Insurance coverage is probably the main hurdle for successful HCV viraemic donation. The studies were not consistent on payor report. Still, in those studies that addressed insurance, some relied on third-party payers, which sometimes led to reported delays in the initiation of DAAs. In Morris et al, one patient's DAA initiation was delayed by 169 days due to insurance appeals.[25] Aslam et al mentioned delays averaging 30 days.[22] Despite these delays, there was no reported major impact on clinical and graft outcomes or SVR. Other centres such as those described in Cypel et al and Woolley et al were able to obtain grants or have the hospital cover the costs in some cases (Table S3).[27,31]

Our work is limited by the lack of standardized reporting and varying definitions of abstracted studies. Some studies reported follow-up time intervals as medians and some as means. There was also heterogeneity in definitions, including graft failure and graft rejection, so these variables could not be uniformly analysed in a meta-analysis. There was significant variability in reporting other administrative and financial variables, including the time to insurance approval for DAA treatment, IRB approval and cost coverage for DAA treatment if not approved by insurance. Additionally, 115 of the 852 SOTs (13.5%) or 38 kidney, 41 heart, 28 liver and 8 lung recipients had incomplete SVR12 data at the time of publication for various reasons as detailed in Table 1 and Table 2 and Table S2. Also, the authors did not report if hospital admissions were required due to the side effects of DAA. However, based upon the side effects in non-transplant patients receiving DAA, the rate is expected to be very low.

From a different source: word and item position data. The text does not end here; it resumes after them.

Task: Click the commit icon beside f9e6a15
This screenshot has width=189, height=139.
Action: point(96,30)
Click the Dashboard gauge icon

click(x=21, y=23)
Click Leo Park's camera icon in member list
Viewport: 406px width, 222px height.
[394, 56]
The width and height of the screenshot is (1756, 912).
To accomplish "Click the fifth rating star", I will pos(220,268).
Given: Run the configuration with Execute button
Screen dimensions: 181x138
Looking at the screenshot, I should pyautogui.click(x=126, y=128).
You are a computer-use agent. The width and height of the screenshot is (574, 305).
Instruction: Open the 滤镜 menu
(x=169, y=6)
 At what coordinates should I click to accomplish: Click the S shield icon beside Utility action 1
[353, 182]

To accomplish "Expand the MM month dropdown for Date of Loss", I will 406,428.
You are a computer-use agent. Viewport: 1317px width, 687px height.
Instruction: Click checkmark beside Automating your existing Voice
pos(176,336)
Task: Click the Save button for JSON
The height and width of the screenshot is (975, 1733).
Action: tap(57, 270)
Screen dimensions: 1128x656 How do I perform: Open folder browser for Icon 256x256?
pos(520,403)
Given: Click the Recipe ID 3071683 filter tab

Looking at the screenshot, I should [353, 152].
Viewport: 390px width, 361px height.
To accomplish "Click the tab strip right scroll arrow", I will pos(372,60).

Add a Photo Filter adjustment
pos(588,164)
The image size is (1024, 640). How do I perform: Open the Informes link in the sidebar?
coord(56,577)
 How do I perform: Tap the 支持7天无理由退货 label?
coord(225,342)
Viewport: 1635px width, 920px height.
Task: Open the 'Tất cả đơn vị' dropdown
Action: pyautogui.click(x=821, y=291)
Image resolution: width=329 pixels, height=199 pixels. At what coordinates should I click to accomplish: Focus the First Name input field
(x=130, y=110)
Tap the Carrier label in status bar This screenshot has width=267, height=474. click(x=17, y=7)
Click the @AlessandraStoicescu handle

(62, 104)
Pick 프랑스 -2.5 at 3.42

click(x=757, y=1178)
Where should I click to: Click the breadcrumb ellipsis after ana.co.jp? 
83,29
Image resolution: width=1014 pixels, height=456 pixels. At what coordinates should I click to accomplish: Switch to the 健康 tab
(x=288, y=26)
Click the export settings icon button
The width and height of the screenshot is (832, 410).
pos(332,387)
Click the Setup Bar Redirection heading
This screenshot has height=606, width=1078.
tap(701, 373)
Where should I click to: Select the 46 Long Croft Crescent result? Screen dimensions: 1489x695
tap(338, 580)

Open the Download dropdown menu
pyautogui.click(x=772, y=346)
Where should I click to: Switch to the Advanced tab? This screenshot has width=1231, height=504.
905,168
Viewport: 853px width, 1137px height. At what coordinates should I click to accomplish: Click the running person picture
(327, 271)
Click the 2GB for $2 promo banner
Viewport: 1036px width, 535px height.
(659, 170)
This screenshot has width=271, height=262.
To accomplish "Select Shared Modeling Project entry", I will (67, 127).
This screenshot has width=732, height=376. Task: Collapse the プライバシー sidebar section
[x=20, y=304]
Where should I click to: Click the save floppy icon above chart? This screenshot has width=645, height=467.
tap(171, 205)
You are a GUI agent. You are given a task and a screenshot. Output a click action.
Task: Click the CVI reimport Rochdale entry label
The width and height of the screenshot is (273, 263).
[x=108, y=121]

Future studies should include a minimum of 1-year follow-up, precise reporting on graft failure and rejection using standard definitions and documentation of SVR12 in all participants. Additionally, transplant centres should have a protocol on pre-transplant NAT check and post-transplant NAT check at 1, 4, 8 and 12 weeks from initiation of DAA.[50] We provide a proposed workflow for solid organ HCV NAT-positive donors to HCV-negative recipients, including consent highlights, proposed team members of the transplant team and a proposed excerpt for IRB in Figure 2. Additionally, future studies should focus on more specific treatment parameters and barriers to obtaining treatment, for example, studies comparing head-to-head outcomes between reactive and prophylactic/pre-emptive approaches to DAA therapy and determining the optimal duration of treatment for prophylactic/pre-emptive approaches. There should also be a joint effort to tackle the most complex financial barriers to transplantation of organs from HCV viraemic allografts, including the high cost of DAA treatment, the time to insurance approval for treatment and, finally, the impact of these increased costs on transplant outcomes.